[Recorded data]

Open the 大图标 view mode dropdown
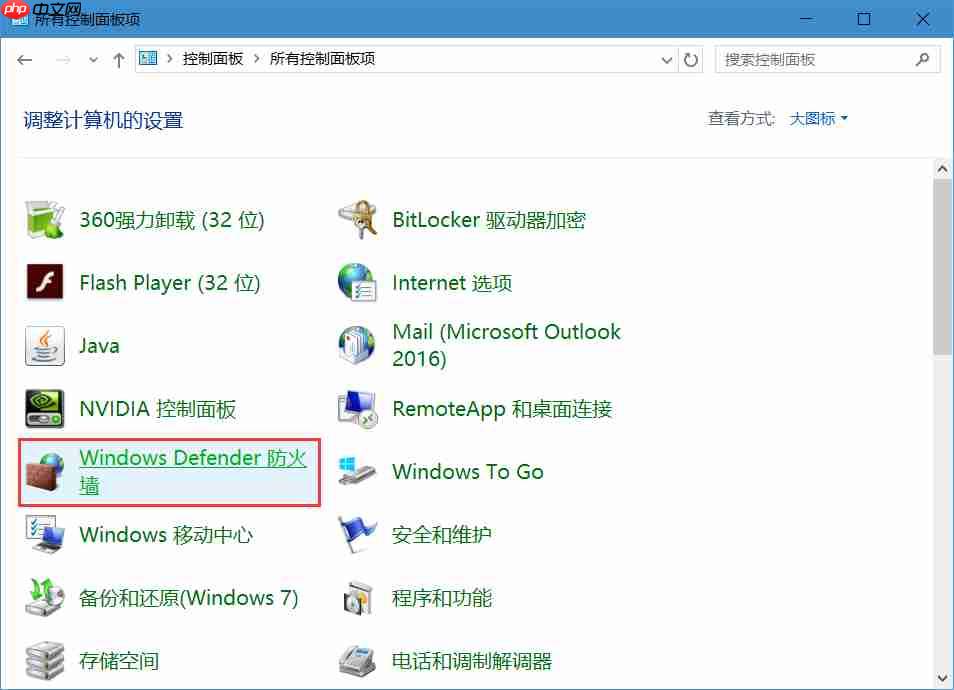 817,117
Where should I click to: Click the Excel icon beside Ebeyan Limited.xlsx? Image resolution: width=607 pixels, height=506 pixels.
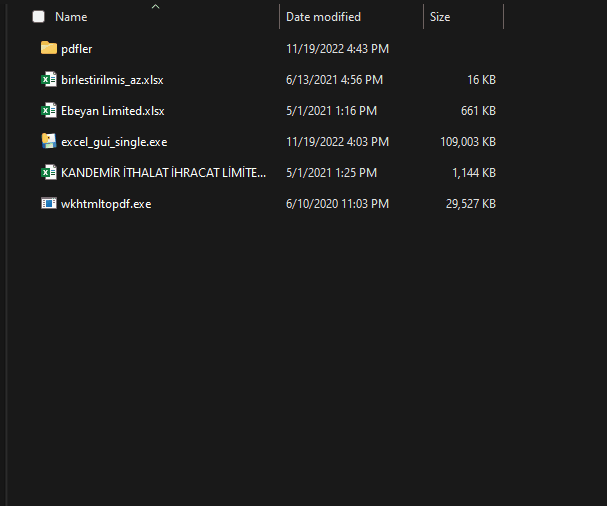click(x=48, y=110)
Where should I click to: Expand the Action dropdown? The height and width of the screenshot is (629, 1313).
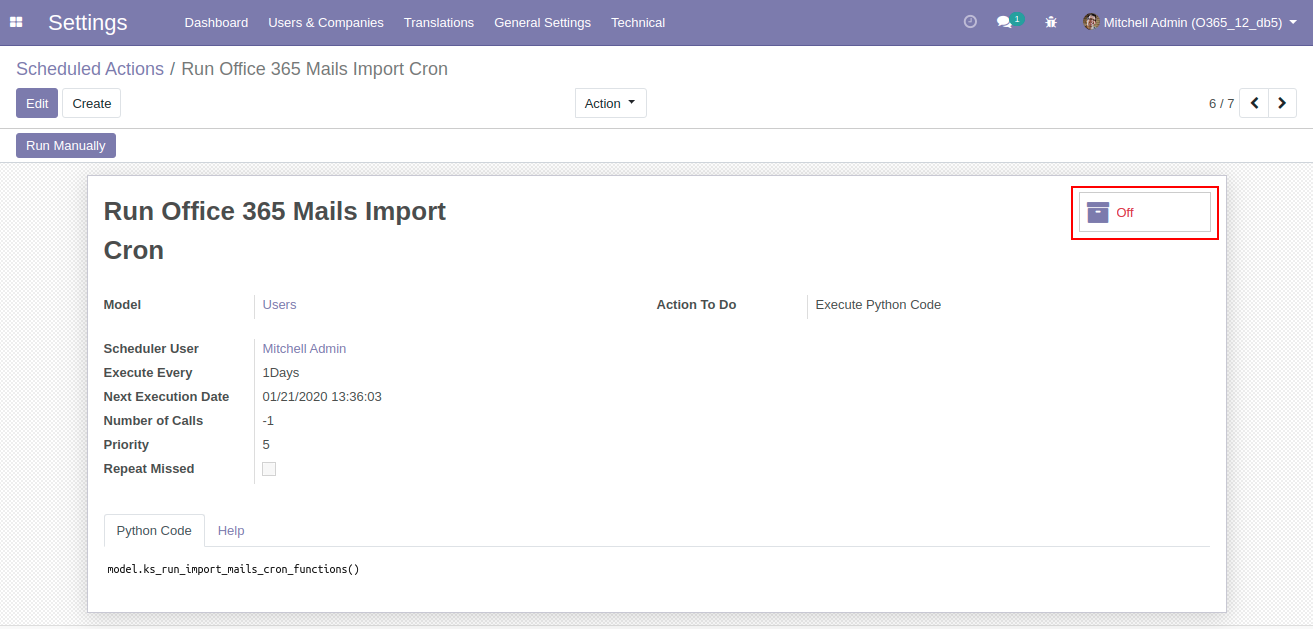point(610,103)
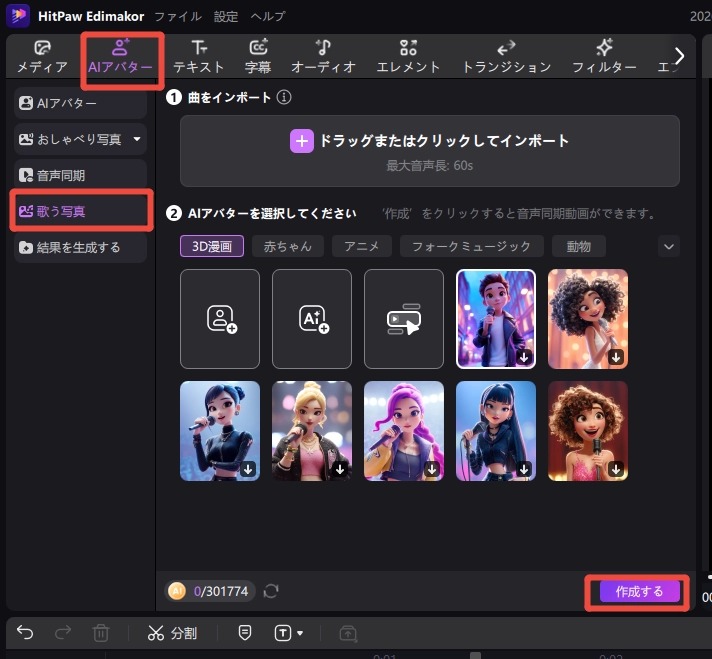Screen dimensions: 712x659
Task: Open the ファイル menu
Action: pyautogui.click(x=178, y=16)
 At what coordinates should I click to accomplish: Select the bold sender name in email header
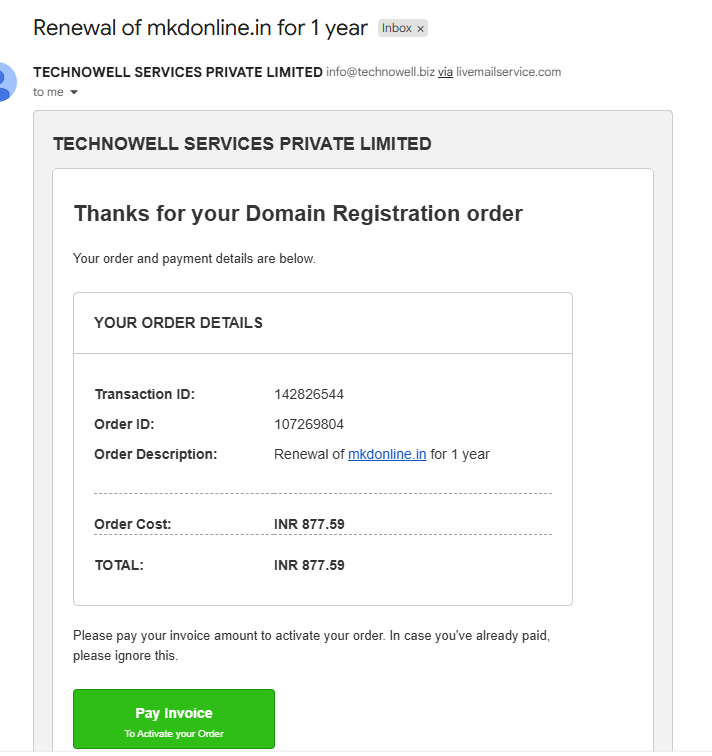click(178, 72)
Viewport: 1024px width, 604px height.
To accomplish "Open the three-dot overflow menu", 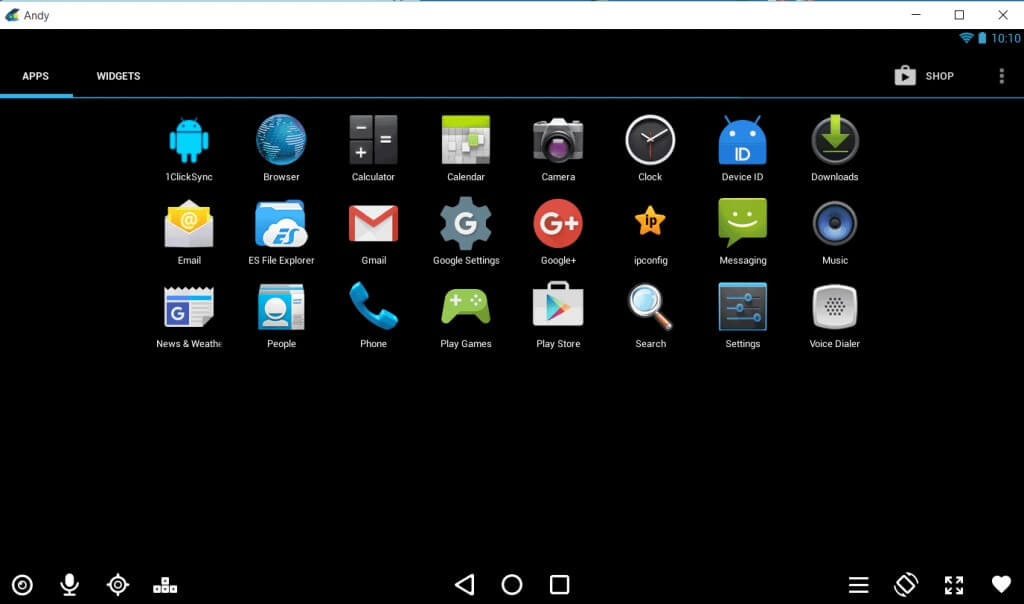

**WORK TO COMPLETE**
All entries must be output exactly as they stand, and every picture must be left out.

**EXERCISE RESULT**
Open the 大图标 view mode dropdown
 817,117
Where should I click to: Click the Excel icon beside Ebeyan Limited.xlsx? Image resolution: width=607 pixels, height=506 pixels.
click(x=48, y=110)
Where should I click to: Expand the Action dropdown? The height and width of the screenshot is (629, 1313).
point(610,103)
Screen dimensions: 712x659
Task: Open the ファイル menu
Action: pyautogui.click(x=178, y=16)
 At what coordinates should I click to accomplish: Select the bold sender name in email header
click(178, 72)
Viewport: 1024px width, 604px height.
To accomplish "Open the three-dot overflow menu", 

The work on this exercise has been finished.